WORK TO COMPLETE: Reproduce all of the material below, renaming "GUI agent" to "interface agent" wherever it occurs and leaving everything else unchanged.

STORED RECORDS:
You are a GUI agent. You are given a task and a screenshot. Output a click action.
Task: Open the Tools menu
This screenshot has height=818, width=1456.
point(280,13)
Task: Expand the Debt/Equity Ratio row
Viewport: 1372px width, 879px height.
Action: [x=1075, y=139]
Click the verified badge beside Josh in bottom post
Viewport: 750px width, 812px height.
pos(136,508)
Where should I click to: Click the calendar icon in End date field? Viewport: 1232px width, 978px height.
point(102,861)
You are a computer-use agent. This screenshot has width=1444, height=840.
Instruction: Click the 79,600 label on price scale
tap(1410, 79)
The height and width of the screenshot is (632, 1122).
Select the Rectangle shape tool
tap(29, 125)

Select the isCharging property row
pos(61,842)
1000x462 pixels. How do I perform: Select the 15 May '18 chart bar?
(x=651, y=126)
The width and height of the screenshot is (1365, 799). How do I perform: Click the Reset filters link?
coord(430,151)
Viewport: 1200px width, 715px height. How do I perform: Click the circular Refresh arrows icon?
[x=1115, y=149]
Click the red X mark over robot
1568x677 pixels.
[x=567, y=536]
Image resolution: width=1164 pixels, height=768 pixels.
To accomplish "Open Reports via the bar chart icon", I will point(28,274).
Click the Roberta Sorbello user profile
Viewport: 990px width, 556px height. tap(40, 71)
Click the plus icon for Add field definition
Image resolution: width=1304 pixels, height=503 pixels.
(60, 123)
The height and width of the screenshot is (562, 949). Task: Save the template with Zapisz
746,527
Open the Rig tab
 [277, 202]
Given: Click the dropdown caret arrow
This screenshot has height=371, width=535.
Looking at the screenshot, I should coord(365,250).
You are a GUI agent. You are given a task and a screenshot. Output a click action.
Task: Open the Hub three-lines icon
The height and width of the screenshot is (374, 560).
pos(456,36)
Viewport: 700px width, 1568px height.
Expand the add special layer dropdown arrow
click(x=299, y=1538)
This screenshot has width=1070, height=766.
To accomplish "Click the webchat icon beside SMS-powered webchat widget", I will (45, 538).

OUTPUT FOR THIS EXERCISE:
You are a interface agent. You are given a task and a screenshot. Output a click action.
Task: Open the Tools menu
This screenshot has height=818, width=1456.
point(280,13)
Task: Expand the Debt/Equity Ratio row
Viewport: 1372px width, 879px height.
Action: [x=1075, y=139]
Click the verified badge beside Josh in bottom post
Viewport: 750px width, 812px height.
pos(136,508)
Where should I click to: Click the calendar icon in End date field? Viewport: 1232px width, 978px height.
point(102,861)
You are a computer-use agent. This screenshot has width=1444, height=840.
Instruction: Click the 79,600 label on price scale
tap(1410, 79)
The height and width of the screenshot is (632, 1122).
Select the Rectangle shape tool
tap(29, 125)

Select the isCharging property row
pos(61,842)
1000x462 pixels. How do I perform: Select the 15 May '18 chart bar?
(x=651, y=126)
The width and height of the screenshot is (1365, 799). How do I perform: Click the Reset filters link?
coord(430,151)
Viewport: 1200px width, 715px height. How do I perform: Click the circular Refresh arrows icon?
[x=1115, y=149]
Click the red X mark over robot
1568x677 pixels.
[x=567, y=536]
Image resolution: width=1164 pixels, height=768 pixels.
To accomplish "Open Reports via the bar chart icon", I will point(28,274).
Click the Roberta Sorbello user profile
Viewport: 990px width, 556px height. tap(40, 71)
Click the plus icon for Add field definition
Image resolution: width=1304 pixels, height=503 pixels.
(60, 123)
The height and width of the screenshot is (562, 949). Task: Save the template with Zapisz
746,527
Open the Rig tab
 [277, 202]
Given: Click the dropdown caret arrow
This screenshot has height=371, width=535.
Looking at the screenshot, I should coord(365,250).
You are a interface agent. You are given a task and a screenshot. Output a click action.
Task: Open the Hub three-lines icon
The height and width of the screenshot is (374, 560).
pos(456,36)
Viewport: 700px width, 1568px height.
Expand the add special layer dropdown arrow
click(x=299, y=1538)
This screenshot has width=1070, height=766.
To accomplish "Click the webchat icon beside SMS-powered webchat widget", I will (45, 538).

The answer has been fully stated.